But, he lauded the dedication by United Methodists to foster a special relationship with the historic African-American Methodist churches, particularly through the Pan-Methodist Commission.
After the Consultation of Methodist Bishops was formed in 1979, a call was issued for the creation of a Commission on Pan-Methodist Cooperation, started in 1985. During the 1990s, a second commission, charged with developing a plan of union, was created. In 2000, upon approval by each denomination's top legislative body, the two groups were merged into the Pan-Methodist Commission on Cooperation and Union.
Under the vision of "one body, many members," the commission has stressed cooperation in the areas of evangelism, missions, publications, social concerns and higher education.
Jerry Ruth Williams, a United Methodist lay person from Chesterfield, Mo., has served on the Pan-Methodist Commission for the past four years.
"It really does open up avenues of communication for us," she said, noting it was unlikely that a recent joint letter to the U.S. and Florida attorneys general about the Trayvon Martin shooting would have been written without a forum like the commission.
Plans for actual merger into one church body eventually were dropped. But in a meeting in November 2007, the commission adopted a resolution calling for full communion among its members to affirm their Wesleyan heritage and mutual covenant as churches.

▶ [PROBLEMS TO WORK ON]:
[a] According to the text on the Pan-Methodist Commission, in what year was the Commission on Pan-Methodist Cooperation started?
[b] Transcribe the part of the text on the Pan-Methodist Commission that opens with the words containing "Under the vision" and closes with "covenant as churches.".

▶ [DATASET SECTION]:
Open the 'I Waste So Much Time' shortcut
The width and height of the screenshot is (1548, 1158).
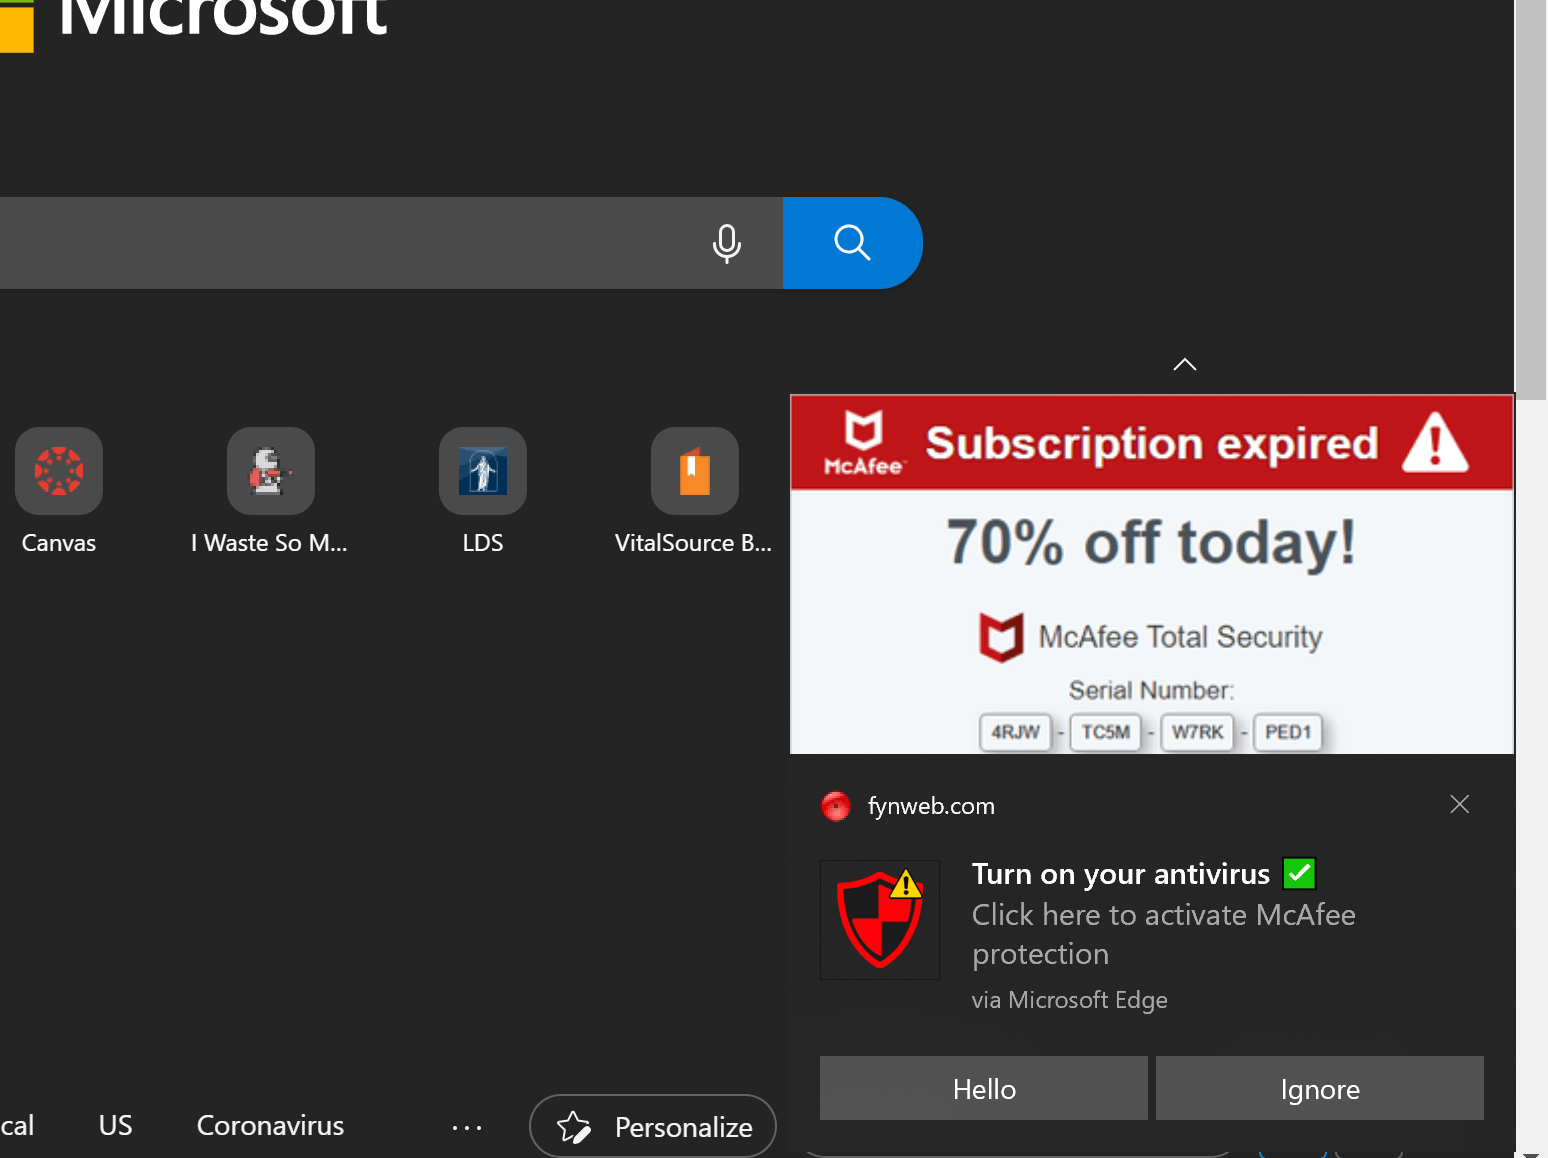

▶ [SOLUTIONS TO THE PROBLEMS]:
[a] 1985

[b]
Under the vision of "one body, many members," the commission has stressed cooperation in the areas of evangelism, missions, publications, social concerns and higher education.
Jerry Ruth Williams, a United Methodist lay person from Chesterfield, Mo., has served on the Pan-Methodist Commission for the past four years.
"It really does open up avenues of communication for us," she said, noting it was unlikely that a recent joint letter to the U.S. and Florida attorneys general about the Trayvon Martin shooting would have been written without a forum like the commission.
Plans for actual merger into one church body eventually were dropped. But in a meeting in November 2007, the commission adopted a resolution calling for full communion among its members to affirm their Wesleyan heritage and mutual covenant as churches.